Story by June Morrall
Email June ([email protected])
Gold is the seductress that weaves a spell over those who become obsessed with finding her.
Pulses raced when the official 1888 “Report of the State Mineralogist” listed the discovery of a ledge of quartz, said to contain silver and gold on Ote Durham’s Tunitas Creek ranch.
Speculators were also panning for gold on the glittering black sands of the Denniston Ranch, located about one mile north of Amesport Landing in Miramar. Prospector interest in this beach was maintained for two years when W.R. Welch announced his plans to use a new invention that tested the gold richness of sand. Evidently the gold detector was worth the investment: Welch supposedly found enough of the precioius metal “to yield a good margin of profit.”
A later edition of the “State Mineralogist” tells us that the source of “the fine gold that trickled down Denniston Creek could probably be traced to the quart veins found in “Montara granite rock.”
In the early 1950s three ounces of gold, one ounce of silver and a small quanity of platinum were said “to have been produced fro placers in the vicinity of Pescadero Beach by small-scale methods.”

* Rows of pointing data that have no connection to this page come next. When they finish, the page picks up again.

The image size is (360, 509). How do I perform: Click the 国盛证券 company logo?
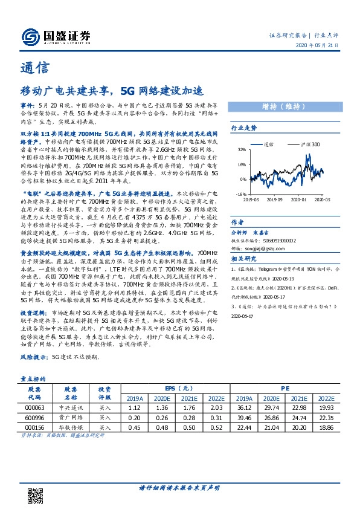point(55,35)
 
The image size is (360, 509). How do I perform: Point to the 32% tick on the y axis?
point(242,149)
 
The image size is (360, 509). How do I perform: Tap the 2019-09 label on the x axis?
point(275,199)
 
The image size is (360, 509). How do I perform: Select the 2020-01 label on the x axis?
point(299,199)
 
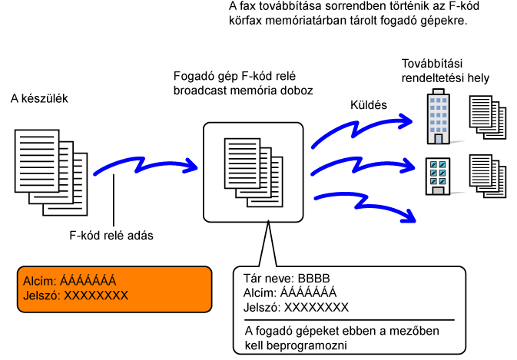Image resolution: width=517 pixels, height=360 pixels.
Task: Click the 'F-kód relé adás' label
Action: (x=111, y=236)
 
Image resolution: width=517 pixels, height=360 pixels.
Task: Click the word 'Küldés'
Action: (x=367, y=104)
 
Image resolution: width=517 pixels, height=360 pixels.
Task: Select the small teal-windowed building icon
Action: (x=438, y=177)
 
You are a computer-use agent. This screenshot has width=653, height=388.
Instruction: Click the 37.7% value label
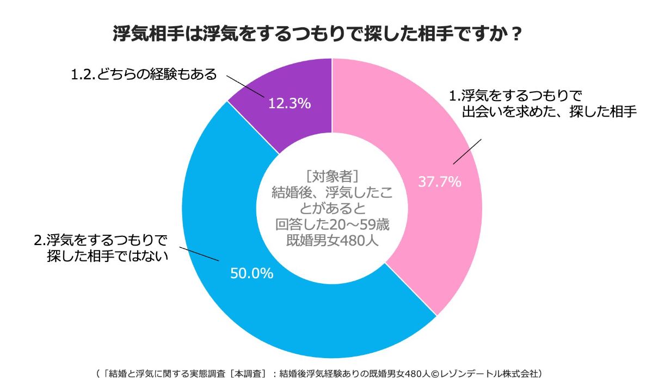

In 1913, inquiries swamped the San Mateo County Clerk’s office regarding an alleged cache of gold, said to be worth $300,000, that had been buried somewhere on the old Herling ranch in Half Moon Bay. The Herlings were described as a wealthy, distinguished family from Austria who left their country “under mysterious circumstances.”
The Herlings gold (if it ever actually existed) was never found.